Biden Set To Unveil $1.8 Trillion Expansion Of American "Social Safety Net"

President Biden will head to Capitol Hill Wednesday night for the first time since Inauguration Day (a casual visit by the president would risk spoiling the narrative that the Capitol remains a battle-scarred wreck since the Jan. 6 "uprising") to unveil the second part of his "Build Back Better" plan, a $1.8 trillion proposal to expand the American "safety net" that will be financed by hefty tax increases on individuals and businesses, including a nearly 40% tax on short-term capital gains that spooked the market when it was first reported last week.

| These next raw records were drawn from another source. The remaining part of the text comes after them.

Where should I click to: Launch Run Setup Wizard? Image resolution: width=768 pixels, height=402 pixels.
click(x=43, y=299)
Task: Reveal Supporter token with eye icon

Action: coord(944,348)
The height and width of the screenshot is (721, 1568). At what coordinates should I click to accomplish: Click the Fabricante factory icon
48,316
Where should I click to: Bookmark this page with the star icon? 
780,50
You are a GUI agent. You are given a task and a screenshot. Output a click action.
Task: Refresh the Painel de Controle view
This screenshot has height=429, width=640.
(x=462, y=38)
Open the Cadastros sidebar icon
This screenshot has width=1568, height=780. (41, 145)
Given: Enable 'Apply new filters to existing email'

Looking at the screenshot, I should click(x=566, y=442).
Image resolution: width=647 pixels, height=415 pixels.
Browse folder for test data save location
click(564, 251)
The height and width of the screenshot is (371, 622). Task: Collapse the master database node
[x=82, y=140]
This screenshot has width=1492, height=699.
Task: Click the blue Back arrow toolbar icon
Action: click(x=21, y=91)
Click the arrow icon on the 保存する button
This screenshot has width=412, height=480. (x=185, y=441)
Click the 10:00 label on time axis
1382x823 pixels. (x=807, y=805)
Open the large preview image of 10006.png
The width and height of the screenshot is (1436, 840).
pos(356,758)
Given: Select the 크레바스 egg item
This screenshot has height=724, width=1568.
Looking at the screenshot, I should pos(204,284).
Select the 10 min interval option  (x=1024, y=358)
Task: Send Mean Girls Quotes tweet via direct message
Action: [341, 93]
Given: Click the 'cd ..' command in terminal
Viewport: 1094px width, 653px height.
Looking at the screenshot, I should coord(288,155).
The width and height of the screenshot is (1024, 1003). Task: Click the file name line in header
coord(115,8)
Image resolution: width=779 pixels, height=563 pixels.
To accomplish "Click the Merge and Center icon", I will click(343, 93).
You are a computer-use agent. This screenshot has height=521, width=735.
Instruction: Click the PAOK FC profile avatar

The scale of the plan, which has been named "the American Families Plan" and is intended to compliment Biden's "American Jobs Plan" unveiled four weeks ago, has increased in scope since the first details of a preliminary version were leaked to the press earlier this month.

With spending spanning a decade, the plan's main features include: $225 billion for child care spending, another $225 billion to create a national family and medical leave program. $200 billion in funding for universal access to pre-K schooling for young children. And $109 billion for two free years of community college, as well as additional subsidies for Americans to purchase health insurance. On the tax credit side, the plan extends a tax credit for up to $3,600 per child until 2025. Biden is scheduled to speak at 2100ET, according to his public calendar.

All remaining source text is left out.